── Text for analysis ──
Alex is Sprintlaw’s co-founder and principal lawyer. Alex previously worked at a top-tier firm as a lawyer specialising in technology and media contracts, and founded a digital agency which he sold in 2015.
When you buy real estate in Australia, you don’t always receive a title to “your” lot. In some buildings - often older blocks in inner-city suburbs - the land and building are owned by a company, and you buy shares in that company linked to the right to occupy a specific unit. This is known as company title property.
If you’re weighing up a purchase or sale, or you’re already a director or shareholder in a company title building, it’s important to understand how this structure works, how it differs from strata, and the key legal documents that keep everything running smoothly. In this guide, we break down company title property in plain English so you can make confident decisions.
What Is Company Title Property?
Company title is a form of property ownership where a company holds legal title to the land and building. Individual buyers don’t receive a freehold title to a lot. Instead, they buy shares in the company that confer a contractual right to occupy a particular flat or car space and use the common areas.
In practice, your “ownership” is a bundle of rights set out in the company’s governing rules, not a lot on a deposited plan. Those rights are usually documented through a share certificate plus an occupancy right (for example, a licence or lease) tied to your shares. The specific arrangement varies building to building.
───
#### [Activities]
1. In the guide on company title property, who holds legal title to the land and building?
2. Using the guide on company title property, explain why a buyer of a unit in such a building doesn't get a freehold title to a lot.
3. Write the next part of the guide on company title property, picking up after its last sentence.
── Supplied data ──
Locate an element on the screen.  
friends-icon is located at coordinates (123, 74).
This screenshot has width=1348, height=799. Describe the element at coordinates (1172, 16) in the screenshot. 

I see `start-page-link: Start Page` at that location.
───
#### [Answer section]
1. A company holds legal title to the land and building.

2. The company, not the buyer, holds legal title to the land and building. The buyer instead purchases shares in that company, and those shares give a contractual right to occupy a particular flat or car space and use the common areas.

3.
Company title is more common in older residential buildings (particularly in NSW and VIC) and occasionally appears in mixed-use or boutique commercial buildings. Many such buildings pre-date the widespread adoption of strata title, and some have remained on company title by choice.
How Does Company Title Work In Australia?
Unlike strata title - which is governed by state legislation tailored to community living - company title is primarily governed by corporate law and the company’s internal rules. This is why careful due diligence is essential before you buy.
Who Owns What?
- The company is the registered owner of the land and the whole building.
- You, as a buyer, acquire shares in the company that carry the right to exclusive occupation of a specified unit and shared use of common areas.
- Your rights and obligations are set out in the company’s Company Constitution and any house rules, by-laws or occupancy agreements the company has adopted.
Board Control And Day-To-Day Management
The board of directors manages the building. They enforce the house rules, approve repairs and upgrades, oversee budgets and levies, and often control who can buy shares (and therefore who can live in the building). These powers come from the corporate governance framework rather than strata law.
Directors make decisions according to the Corporations Act 2001 (Cth) and the constitution. Contracting authority can also be granted to officers or agents under Section 126, and documents may be executed by the company using section 127 formalities.
Finance And Lender Considerations
Because you’re purchasing shares rather than a freehold lot, lending policies can differ. Some lenders are cautious with company title, which can affect borrowing capacity and resale demand. It’s wise to speak with your financier early so there are no surprises.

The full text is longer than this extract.